WHAT NEEDS TO BE DONE: Reproduce the records verbatim, everything from the line containing "Given: Select the red head digit 7" down to the end of the records.

THE INPUT:
------

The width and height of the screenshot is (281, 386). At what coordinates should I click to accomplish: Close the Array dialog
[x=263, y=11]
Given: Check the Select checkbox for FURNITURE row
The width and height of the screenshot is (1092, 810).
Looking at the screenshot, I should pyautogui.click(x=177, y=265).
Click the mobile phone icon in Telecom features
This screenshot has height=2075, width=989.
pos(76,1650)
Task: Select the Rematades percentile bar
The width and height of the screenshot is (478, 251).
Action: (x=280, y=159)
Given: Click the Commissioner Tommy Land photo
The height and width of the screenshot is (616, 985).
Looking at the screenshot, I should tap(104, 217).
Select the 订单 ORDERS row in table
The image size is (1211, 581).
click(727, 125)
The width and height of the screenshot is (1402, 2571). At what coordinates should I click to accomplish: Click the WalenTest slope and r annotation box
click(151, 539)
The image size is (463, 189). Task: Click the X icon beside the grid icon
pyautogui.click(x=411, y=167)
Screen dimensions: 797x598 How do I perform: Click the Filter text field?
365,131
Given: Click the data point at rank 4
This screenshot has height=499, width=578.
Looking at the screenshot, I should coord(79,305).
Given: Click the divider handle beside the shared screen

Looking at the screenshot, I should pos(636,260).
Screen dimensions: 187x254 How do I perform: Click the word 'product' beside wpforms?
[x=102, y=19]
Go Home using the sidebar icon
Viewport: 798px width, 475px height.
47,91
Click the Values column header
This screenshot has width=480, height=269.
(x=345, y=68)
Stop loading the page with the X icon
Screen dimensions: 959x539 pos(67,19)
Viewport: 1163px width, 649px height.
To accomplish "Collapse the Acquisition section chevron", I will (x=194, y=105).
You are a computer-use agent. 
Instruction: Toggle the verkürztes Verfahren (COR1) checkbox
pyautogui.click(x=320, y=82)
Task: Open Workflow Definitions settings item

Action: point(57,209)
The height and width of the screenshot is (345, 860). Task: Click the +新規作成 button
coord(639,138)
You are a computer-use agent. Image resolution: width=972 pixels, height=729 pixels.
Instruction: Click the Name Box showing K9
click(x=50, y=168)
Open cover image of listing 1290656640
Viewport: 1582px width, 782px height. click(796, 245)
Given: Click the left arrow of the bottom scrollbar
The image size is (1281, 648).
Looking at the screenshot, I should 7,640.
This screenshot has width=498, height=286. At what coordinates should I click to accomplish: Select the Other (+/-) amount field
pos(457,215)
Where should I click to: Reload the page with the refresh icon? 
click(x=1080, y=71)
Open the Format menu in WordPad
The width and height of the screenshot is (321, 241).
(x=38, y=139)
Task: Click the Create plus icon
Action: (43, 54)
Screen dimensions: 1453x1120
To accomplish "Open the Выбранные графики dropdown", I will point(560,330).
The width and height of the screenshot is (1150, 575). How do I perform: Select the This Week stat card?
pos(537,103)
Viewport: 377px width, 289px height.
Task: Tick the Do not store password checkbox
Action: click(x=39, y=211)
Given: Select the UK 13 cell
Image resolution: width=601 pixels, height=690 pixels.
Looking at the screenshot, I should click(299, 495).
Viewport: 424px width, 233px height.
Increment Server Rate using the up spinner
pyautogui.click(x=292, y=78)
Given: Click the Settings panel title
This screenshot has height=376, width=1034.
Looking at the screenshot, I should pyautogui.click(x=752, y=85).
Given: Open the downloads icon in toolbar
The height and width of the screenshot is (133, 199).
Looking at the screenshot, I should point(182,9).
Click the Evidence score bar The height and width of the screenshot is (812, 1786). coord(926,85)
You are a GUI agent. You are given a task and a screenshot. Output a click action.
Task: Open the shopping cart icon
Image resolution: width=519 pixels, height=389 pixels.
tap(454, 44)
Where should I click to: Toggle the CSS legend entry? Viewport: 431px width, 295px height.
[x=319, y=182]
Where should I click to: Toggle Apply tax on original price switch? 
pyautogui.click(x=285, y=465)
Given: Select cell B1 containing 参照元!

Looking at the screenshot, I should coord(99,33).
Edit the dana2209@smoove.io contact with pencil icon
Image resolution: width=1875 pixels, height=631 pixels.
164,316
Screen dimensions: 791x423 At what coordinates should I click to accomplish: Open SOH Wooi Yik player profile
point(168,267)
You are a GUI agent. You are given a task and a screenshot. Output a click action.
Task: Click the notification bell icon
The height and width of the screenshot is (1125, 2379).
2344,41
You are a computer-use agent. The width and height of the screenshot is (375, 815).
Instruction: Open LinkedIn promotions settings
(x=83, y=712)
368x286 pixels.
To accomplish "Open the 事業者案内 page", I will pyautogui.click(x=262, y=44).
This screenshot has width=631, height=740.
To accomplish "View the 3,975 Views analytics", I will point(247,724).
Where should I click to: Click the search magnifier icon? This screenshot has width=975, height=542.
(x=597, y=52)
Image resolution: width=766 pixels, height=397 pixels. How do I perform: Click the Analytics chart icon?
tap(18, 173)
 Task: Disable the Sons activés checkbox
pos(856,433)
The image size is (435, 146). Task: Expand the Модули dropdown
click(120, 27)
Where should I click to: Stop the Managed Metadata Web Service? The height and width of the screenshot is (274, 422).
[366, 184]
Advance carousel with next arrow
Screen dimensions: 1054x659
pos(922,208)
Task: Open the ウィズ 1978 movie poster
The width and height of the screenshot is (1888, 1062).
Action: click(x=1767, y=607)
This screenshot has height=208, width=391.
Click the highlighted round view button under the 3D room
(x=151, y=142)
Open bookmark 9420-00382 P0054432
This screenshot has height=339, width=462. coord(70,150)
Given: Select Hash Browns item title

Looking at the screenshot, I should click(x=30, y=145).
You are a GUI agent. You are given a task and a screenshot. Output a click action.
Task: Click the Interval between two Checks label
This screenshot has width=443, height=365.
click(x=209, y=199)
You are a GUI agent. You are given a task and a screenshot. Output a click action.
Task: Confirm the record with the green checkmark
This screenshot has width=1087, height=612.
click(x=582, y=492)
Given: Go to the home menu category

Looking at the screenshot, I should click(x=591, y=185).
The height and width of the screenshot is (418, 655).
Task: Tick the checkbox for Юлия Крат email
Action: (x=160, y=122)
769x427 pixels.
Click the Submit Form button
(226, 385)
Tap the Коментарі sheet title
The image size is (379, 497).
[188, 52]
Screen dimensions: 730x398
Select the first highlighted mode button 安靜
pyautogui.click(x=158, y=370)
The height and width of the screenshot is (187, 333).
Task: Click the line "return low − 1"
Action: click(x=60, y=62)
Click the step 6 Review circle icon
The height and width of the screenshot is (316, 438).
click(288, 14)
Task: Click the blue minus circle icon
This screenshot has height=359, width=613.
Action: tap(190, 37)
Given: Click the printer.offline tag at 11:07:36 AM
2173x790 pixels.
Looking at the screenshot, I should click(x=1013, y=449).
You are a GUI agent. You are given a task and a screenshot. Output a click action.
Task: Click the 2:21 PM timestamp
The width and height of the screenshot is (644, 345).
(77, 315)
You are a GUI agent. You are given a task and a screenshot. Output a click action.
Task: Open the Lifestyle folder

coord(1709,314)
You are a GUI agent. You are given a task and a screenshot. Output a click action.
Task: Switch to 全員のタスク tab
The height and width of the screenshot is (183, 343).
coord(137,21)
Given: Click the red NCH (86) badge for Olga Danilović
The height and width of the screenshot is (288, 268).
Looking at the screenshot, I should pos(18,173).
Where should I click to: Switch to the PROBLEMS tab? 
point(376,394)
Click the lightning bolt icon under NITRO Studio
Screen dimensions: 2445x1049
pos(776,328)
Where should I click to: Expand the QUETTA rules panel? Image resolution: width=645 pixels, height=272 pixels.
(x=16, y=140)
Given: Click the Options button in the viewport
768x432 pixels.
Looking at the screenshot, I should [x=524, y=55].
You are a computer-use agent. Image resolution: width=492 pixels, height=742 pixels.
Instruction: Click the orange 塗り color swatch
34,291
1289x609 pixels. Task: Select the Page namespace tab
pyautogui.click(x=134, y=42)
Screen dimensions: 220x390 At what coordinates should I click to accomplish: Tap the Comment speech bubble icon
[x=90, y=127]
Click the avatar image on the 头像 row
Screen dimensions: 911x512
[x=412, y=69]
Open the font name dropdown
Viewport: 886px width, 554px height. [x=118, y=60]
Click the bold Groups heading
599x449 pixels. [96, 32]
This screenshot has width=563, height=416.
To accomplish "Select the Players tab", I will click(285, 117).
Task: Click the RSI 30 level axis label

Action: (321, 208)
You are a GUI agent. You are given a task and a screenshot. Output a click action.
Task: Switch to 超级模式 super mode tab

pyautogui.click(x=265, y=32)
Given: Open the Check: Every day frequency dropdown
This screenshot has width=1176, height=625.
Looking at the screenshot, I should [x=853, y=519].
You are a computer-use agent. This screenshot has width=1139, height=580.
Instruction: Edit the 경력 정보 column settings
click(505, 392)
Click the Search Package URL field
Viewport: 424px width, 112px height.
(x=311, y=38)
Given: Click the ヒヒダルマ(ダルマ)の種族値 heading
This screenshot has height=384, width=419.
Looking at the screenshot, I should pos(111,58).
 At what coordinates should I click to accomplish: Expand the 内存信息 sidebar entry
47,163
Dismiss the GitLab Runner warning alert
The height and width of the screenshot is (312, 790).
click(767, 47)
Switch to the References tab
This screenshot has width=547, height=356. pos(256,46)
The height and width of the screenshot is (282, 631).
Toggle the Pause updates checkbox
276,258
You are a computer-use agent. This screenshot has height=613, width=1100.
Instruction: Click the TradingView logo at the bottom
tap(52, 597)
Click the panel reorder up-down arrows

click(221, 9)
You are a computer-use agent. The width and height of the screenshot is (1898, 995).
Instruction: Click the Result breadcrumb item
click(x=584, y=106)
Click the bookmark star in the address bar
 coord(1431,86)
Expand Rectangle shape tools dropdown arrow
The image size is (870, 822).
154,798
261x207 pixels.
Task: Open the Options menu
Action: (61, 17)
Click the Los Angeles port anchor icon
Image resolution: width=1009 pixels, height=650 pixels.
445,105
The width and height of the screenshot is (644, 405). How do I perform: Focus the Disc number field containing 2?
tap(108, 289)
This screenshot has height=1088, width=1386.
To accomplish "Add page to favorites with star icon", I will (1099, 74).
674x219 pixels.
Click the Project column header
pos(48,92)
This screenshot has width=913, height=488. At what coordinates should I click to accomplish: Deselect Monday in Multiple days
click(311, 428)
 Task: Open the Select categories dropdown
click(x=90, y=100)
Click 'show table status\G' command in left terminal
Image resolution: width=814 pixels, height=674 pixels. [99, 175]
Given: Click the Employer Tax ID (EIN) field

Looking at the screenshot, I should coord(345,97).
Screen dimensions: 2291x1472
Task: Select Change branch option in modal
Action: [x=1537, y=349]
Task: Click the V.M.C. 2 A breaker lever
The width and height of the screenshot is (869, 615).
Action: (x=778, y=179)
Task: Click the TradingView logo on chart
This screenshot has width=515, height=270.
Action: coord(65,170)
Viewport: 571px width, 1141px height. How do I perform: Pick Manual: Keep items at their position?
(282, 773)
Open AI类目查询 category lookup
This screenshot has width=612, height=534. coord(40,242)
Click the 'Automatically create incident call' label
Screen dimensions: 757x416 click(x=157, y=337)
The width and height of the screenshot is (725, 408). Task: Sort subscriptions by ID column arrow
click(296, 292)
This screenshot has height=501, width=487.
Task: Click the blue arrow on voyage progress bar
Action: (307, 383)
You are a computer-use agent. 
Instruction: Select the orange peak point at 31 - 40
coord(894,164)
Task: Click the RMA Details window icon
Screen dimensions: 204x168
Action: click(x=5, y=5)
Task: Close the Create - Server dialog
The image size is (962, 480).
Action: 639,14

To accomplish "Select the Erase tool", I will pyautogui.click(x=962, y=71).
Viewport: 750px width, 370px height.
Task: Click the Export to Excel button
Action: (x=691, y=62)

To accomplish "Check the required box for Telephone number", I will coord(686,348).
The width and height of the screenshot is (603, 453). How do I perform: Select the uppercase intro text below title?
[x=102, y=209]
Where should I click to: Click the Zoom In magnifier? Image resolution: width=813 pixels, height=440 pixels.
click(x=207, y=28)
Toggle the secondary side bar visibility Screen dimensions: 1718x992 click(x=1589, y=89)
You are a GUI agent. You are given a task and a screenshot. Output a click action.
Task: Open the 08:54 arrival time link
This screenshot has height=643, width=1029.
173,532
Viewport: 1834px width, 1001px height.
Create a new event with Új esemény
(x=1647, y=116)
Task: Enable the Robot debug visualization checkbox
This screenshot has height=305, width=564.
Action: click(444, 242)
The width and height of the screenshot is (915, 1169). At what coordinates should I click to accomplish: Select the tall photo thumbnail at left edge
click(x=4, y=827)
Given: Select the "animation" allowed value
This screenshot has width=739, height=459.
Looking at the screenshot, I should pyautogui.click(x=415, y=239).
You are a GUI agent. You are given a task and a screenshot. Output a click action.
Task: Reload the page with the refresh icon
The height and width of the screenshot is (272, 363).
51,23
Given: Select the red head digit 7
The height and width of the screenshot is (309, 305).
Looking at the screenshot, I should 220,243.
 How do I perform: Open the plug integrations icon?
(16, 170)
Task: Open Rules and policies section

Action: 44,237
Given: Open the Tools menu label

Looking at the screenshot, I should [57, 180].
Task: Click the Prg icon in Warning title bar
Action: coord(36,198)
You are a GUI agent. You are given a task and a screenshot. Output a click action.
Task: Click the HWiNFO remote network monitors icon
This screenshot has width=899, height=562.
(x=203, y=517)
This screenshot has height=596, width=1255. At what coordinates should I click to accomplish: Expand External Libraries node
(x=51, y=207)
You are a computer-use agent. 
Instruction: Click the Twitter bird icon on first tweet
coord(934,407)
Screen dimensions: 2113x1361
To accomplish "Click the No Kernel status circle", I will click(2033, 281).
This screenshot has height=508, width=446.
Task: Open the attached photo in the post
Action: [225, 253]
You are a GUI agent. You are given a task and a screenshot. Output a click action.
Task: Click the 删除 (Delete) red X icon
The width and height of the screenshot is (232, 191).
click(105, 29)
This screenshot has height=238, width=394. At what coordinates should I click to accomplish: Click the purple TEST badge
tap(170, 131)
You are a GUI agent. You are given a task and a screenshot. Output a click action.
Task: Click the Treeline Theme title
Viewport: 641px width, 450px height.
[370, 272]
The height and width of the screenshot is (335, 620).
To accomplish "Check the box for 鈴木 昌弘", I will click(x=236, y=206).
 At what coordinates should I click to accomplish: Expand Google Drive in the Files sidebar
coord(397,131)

------

WRITTEN ANSWER:
Given: Select the red head digit 7
The height and width of the screenshot is (309, 305).
Looking at the screenshot, I should 220,243.
 How do I perform: Open the plug integrations icon?
(16, 170)
Task: Open Rules and policies section

Action: 44,237
Given: Open the Tools menu label

Looking at the screenshot, I should [57, 180].
Task: Click the Prg icon in Warning title bar
Action: coord(36,198)
You are a GUI agent. You are given a task and a screenshot. Output a click action.
Task: Click the HWiNFO remote network monitors icon
This screenshot has width=899, height=562.
(x=203, y=517)
This screenshot has height=596, width=1255. At what coordinates should I click to accomplish: Expand External Libraries node
(x=51, y=207)
You are a computer-use agent. 
Instruction: Click the Twitter bird icon on first tweet
coord(934,407)
Screen dimensions: 2113x1361
To accomplish "Click the No Kernel status circle", I will click(2033, 281).
This screenshot has height=508, width=446.
Task: Open the attached photo in the post
Action: [225, 253]
You are a GUI agent. You are given a task and a screenshot. Output a click action.
Task: Click the 删除 (Delete) red X icon
The width and height of the screenshot is (232, 191).
click(105, 29)
This screenshot has height=238, width=394. At what coordinates should I click to accomplish: Click the purple TEST badge
tap(170, 131)
You are a GUI agent. You are given a task and a screenshot. Output a click action.
Task: Click the Treeline Theme title
Viewport: 641px width, 450px height.
[370, 272]
The height and width of the screenshot is (335, 620).
To accomplish "Check the box for 鈴木 昌弘", I will click(x=236, y=206).
 At what coordinates should I click to accomplish: Expand Google Drive in the Files sidebar
coord(397,131)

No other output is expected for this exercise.